§ Problem to solve
Copy out exactly, and only, the lines from the one containing "You are a computer-use" through the end of the entries. No pictures.

** Provided material follows **

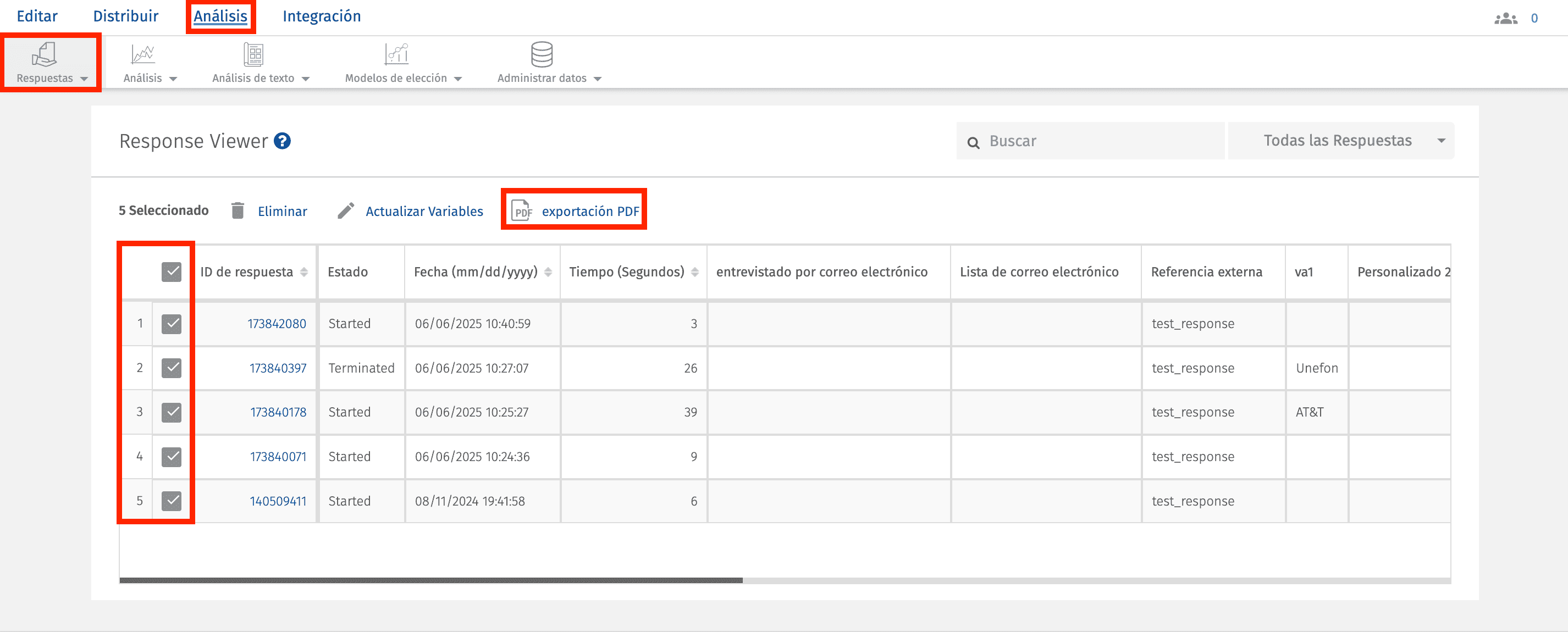
Task: Uncheck response 173840397 checkbox
Action: click(x=172, y=368)
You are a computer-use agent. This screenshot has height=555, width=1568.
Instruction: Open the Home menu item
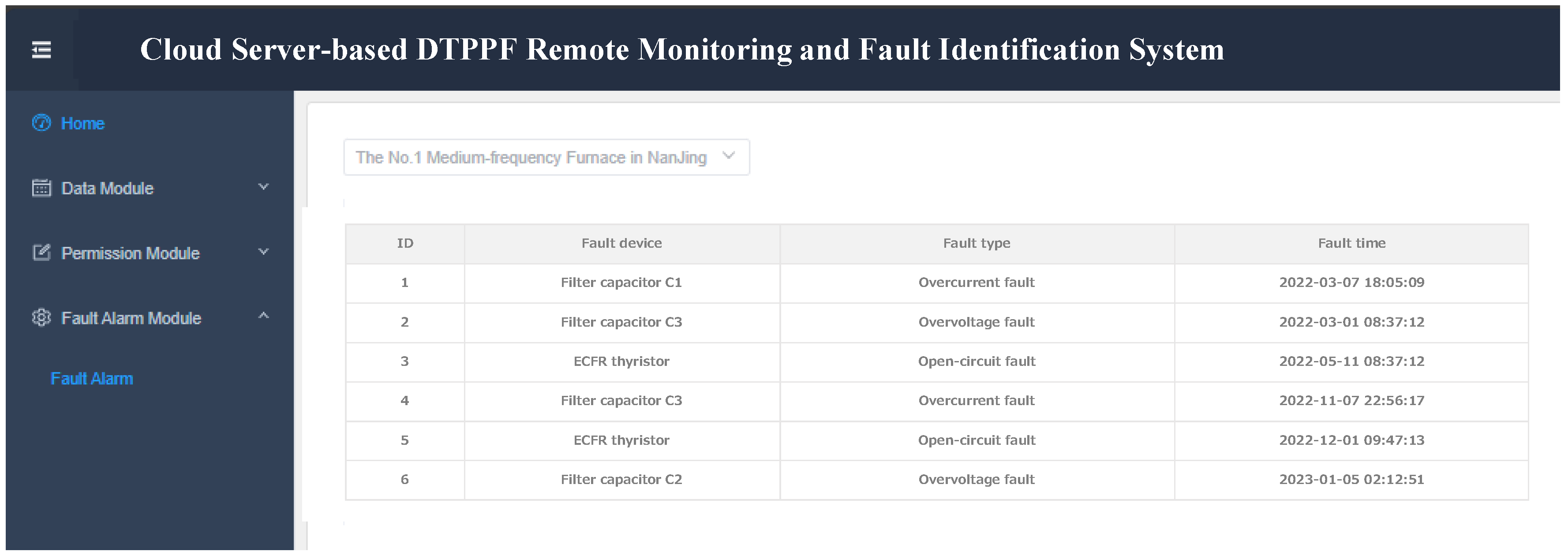(83, 123)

** End of Provided material **

§ Answer
You are a computer-use agent. This screenshot has height=555, width=1568.
Instruction: Open the Home menu item
(83, 123)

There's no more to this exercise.